By using this method, you can create a Microsoft Power Automate flow that automatically restarts the Power BI dataset every Monday (Or any other day) at a specific time rather than manually.


Before going through the Power Automate flow set-up, please read these articles about how to use HTTP actions to run a Power BI API:

Create the flow on Power Automate


Step 1: Run flows on a schedule

You can create a flow that performs a task(s):

  • Once a day, an hour, or a minute.

  • On a date that you specify.

  • After the number of days, hours, or minutes that you specify.





Once you've signed in to Power Automate, select My flows > New flow > Scheduled cloud flow.






  • In the fields next to Starting, specify the date and time when your flow should start.

  • In the fields next to Repeat every, specify the flow's recurrence.

  • Select Create.



Following the above actions, a new flow with a Recurrence action will be created. Click on it, and select "Show advanced options".


You will see the following items to configure in the advanced section: **These options change based on the values to which Interval and Frequency are set. If your screen doesn't match the graphic below, make sure that the Interval and Frequency are set to the same values that the graphic shows.

  • In the Time zone field, select a time zone from the dropdown list to specify whether the Start time reflects a local time zone, Coordinated Universal Time (UTC), or another time zone.

  • In the Start time field, enter a start time in this format: YYYY-MM-DDTHH:MM:SSZ

  • If you specified Day under Frequency, select the time of day when the flow should run in the At these hours and At these minutes dropdown lists.

  • If you specified Week under Frequency, do the following.

    • In the On these days and At these hours dropdown lists, select the day or days of the week on which the flow should run and the time or times of day when the flow should run.

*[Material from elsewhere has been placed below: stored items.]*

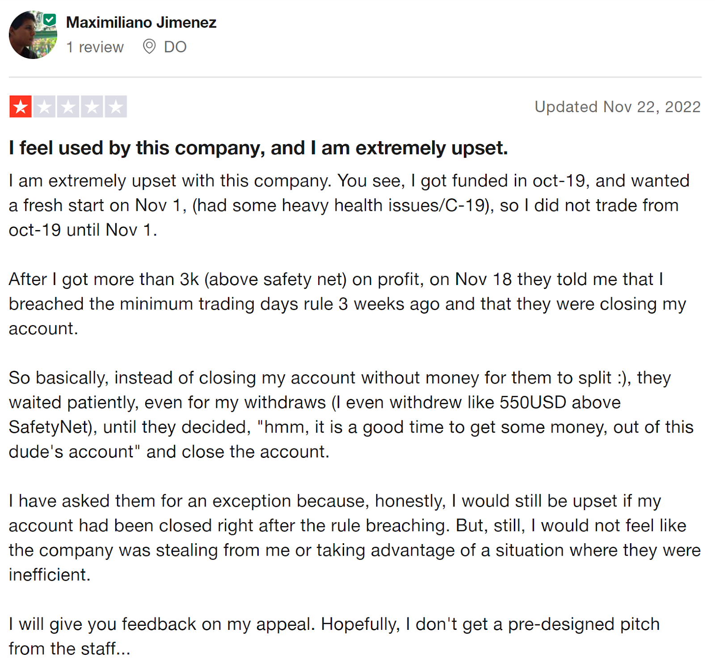The width and height of the screenshot is (715, 658).
Task: Click the paragraph starting "After I got more"
Action: point(347,304)
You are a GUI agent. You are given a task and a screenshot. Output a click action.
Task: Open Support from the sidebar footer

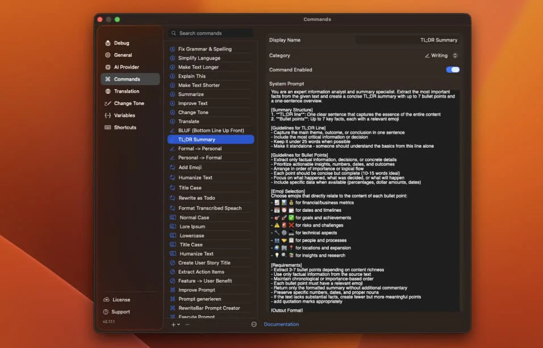pos(120,312)
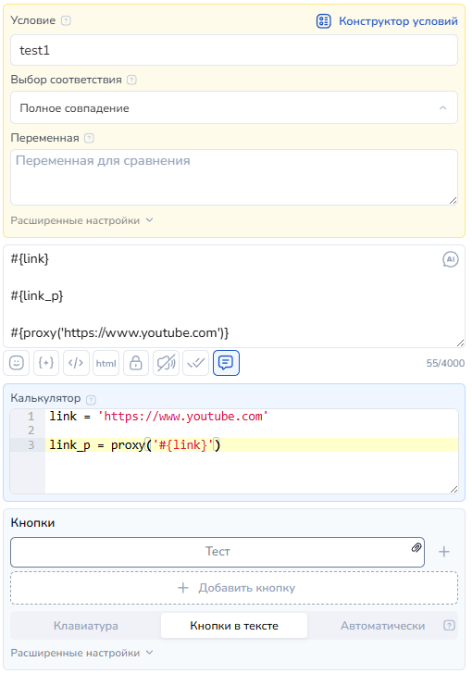The height and width of the screenshot is (674, 472).
Task: Open the emoji picker icon
Action: (17, 363)
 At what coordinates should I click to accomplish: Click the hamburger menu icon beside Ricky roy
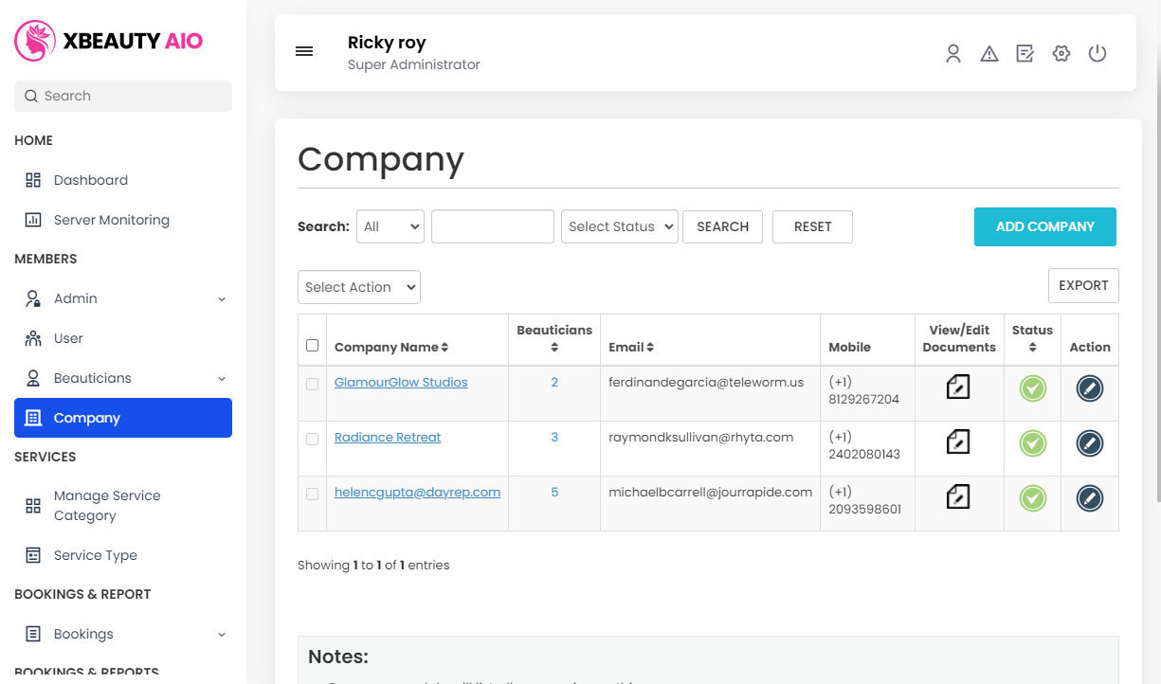tap(304, 51)
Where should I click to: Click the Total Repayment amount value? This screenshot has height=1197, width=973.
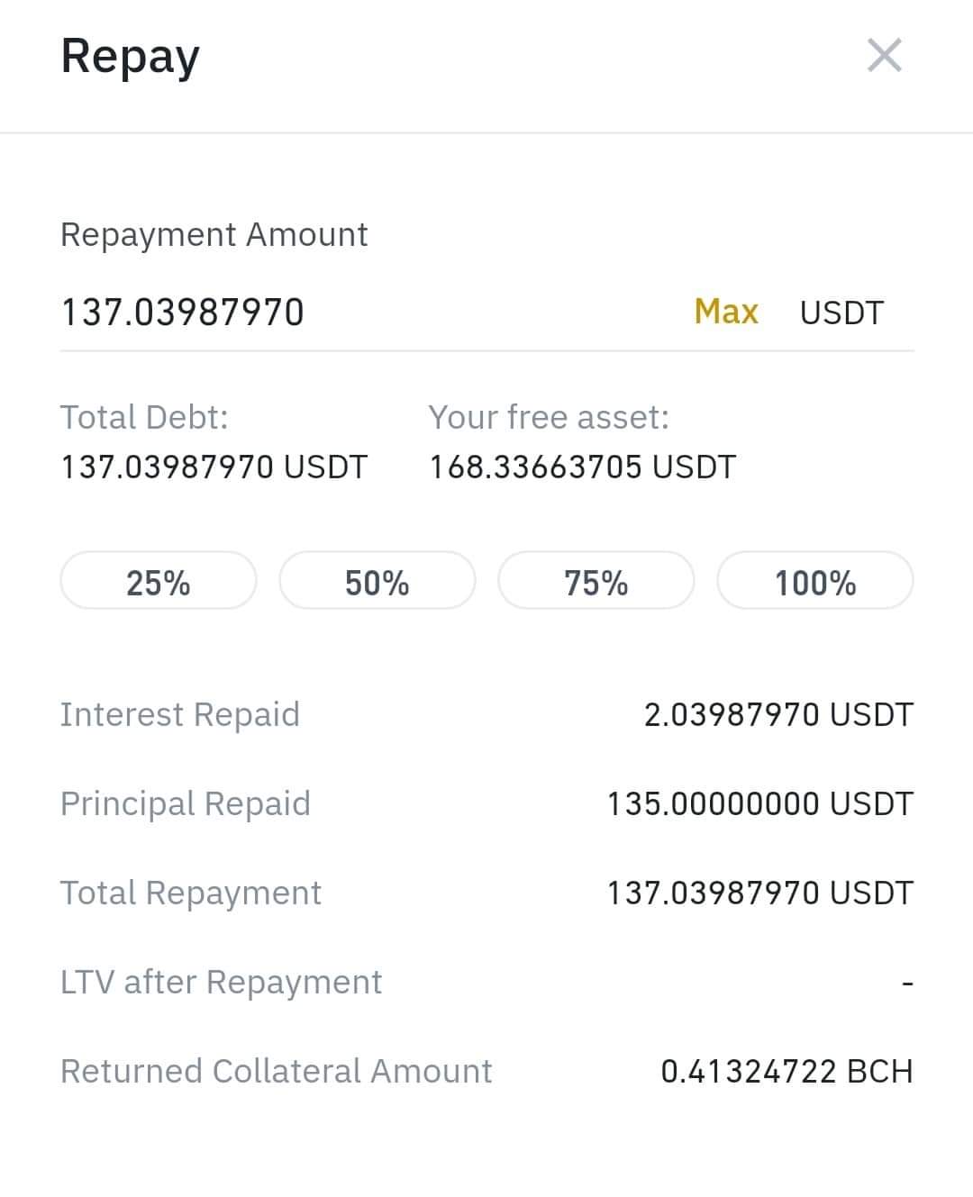click(x=760, y=893)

    • In the At these minutes field, enter the minute values (from 0 to 59) separated by a comma.




In our scenario, the flow must be run every Monday at 8:00 AM, so the Recurrence must be configured like this image:





Learn more about the advanced options and how to configure them.

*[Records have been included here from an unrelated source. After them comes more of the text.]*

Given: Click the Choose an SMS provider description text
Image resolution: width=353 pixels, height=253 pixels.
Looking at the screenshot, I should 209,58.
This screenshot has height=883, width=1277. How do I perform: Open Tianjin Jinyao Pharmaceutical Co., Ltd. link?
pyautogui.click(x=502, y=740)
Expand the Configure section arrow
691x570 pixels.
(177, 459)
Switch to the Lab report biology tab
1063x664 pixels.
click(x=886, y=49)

Now we can add the first action which is the HTTP to run a Power BI API.


Step 2: Set Up the HTTP Action to call Power BI Rest APIs

There is one table in the Hyper dataset called "RealTimeData," and all rows in that table need to be deleted to restart the dataset. The "Push Datasets - Datasets DeleteRowsInGroup" API must be utilized in the HTTP action to delete all rows in that table.

HTTP


DELETE https://api.powerbi.com/v1.0/myorg/groups/{groupId}/datasets/{datasetId}/tables/{tableName}/rows

The Power BI API URL must be completed with the inclusion of the {groupId} (WorkspaceId), {datasetId} (Dataset ID), and the table name {tableName}, which is "RealTimeData".


The Hyper Dataset ID and Workspace ID can be found on the URL of the setting page.

  • Select the Dataset and click on the More Option (... / ellipsis)

  • Select the setting on the list

  • The Dataset ID can be found in the URL after /dataset/ on the settings page:

  • The Workspace ID can be found in the URL after /groups/ on the settings page:




The Advanced Options of the HTTP action has multiple fields, so I recommend reading my blog post "Call Power BI Rest APIs with Power Automate" to understand how to properly configure it to call a Power BI API in detail.


Your Flow is ready now!


Note:

Additional actions can be added after the HTTP action, such as sending an email or a text message on Teams, to notify users that the hyper dataset has been restarted. Alternatively, an action can be added before the HTTP action to save the previous data in an Excel file or move it to another dataset for historical record keeping.